» TESTO DI PARTENZA:
__________
In una società del genere è facile credere che l’alpinismo non sia tenuto in considerazione dai più. In effetti, questo carattere è la probabile causa per cui in Europa sono molti a credere che pratichiamo l’alpinismo con la stessa meccanizzazione che presiede alla costruzione di un ponte o di una funivia, senza alcun senso estetico o sportivo, cioè con teleferiche, scale, martelli elettrici, gru portatili, trivelle esplosive, ecc.

Ma… fermiamoci un po’. Perché questo personaggio, supposto americano, era piuttosto quello dell’avanguardia europea di cento e duecento anni fa, trasportata in America come il coniglio in Australia, senza alcuna delle restrizioni apportate dalle istituzioni, dai costumi o dalle tradizioni; nessun ostacolo in tutto il Nord America, eccetto la “wilderness” e l’indiano, (wilderness: intraducibile in italiano; forse ne dà l’idea “immensità selvaggia”).
__________
» ISTRUZIONI E REQUISITI: Secondo il testo sull'alpinismo, quali erano gli unici ostacoli in tutto il Nord America? Le voci che seguono non hanno alcun ruolo in questo lavoro.

» DATI FORNITI:
__________
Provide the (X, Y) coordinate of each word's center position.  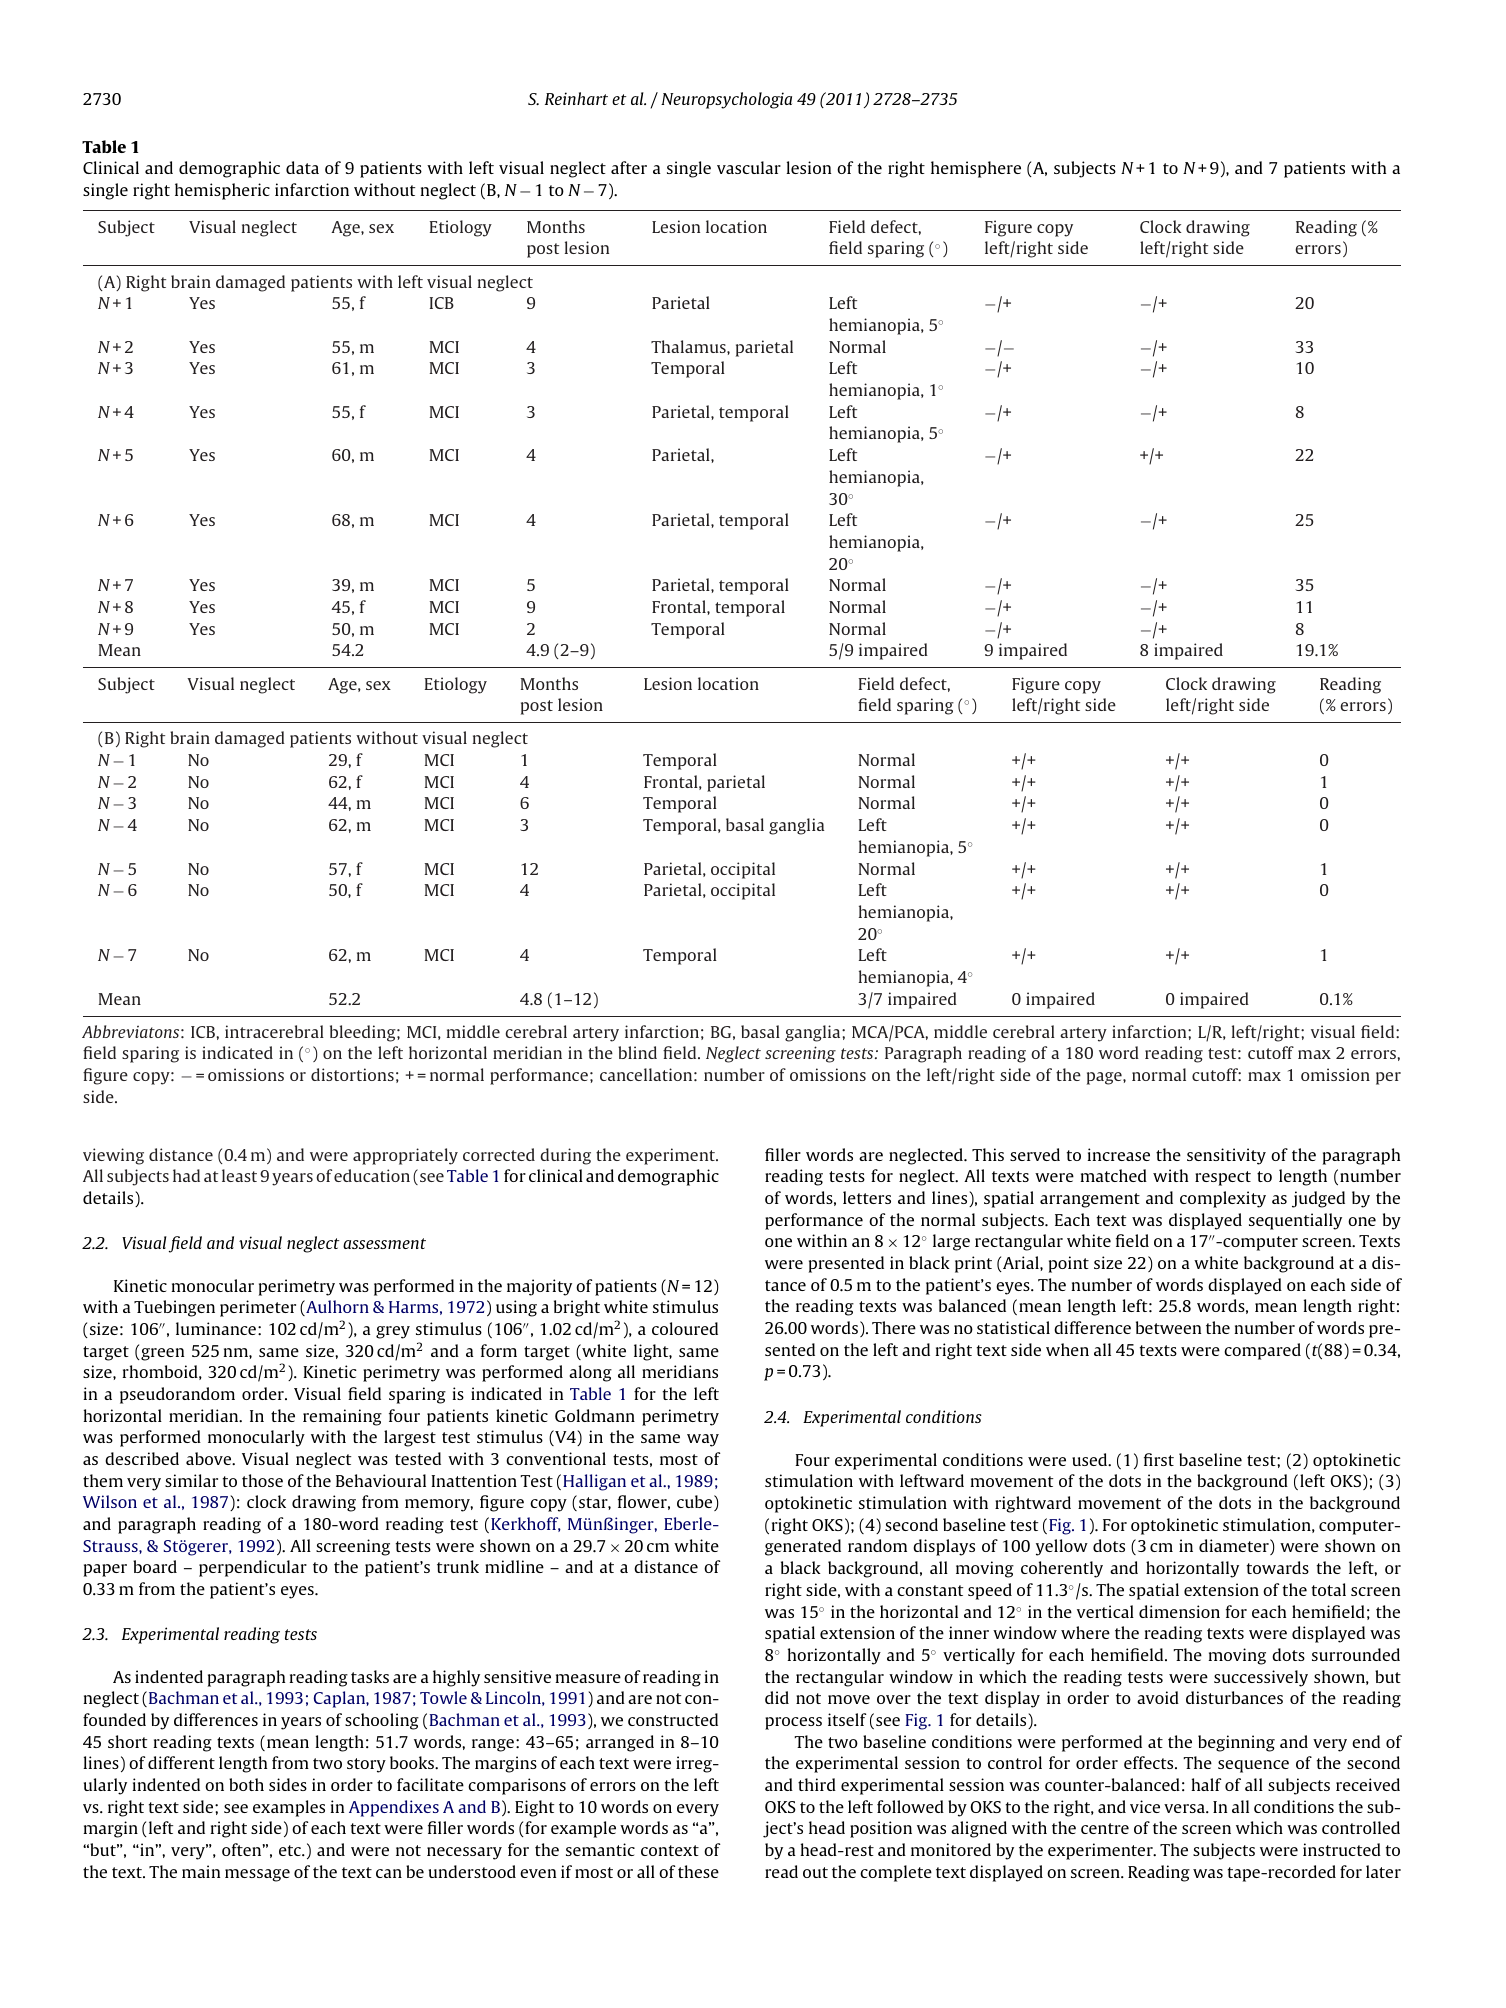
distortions (352, 1074)
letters (867, 1197)
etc (291, 1850)
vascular (749, 167)
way (703, 1440)
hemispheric (222, 191)
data (302, 167)
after (629, 167)
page (1105, 1078)
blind (637, 1052)
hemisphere (976, 169)
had (186, 1175)
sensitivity (1226, 1156)
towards (1278, 1567)
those (262, 1480)
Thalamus (689, 346)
__________
» SOLUZIONE ESERCIZIO: La "wilderness" e l'indiano.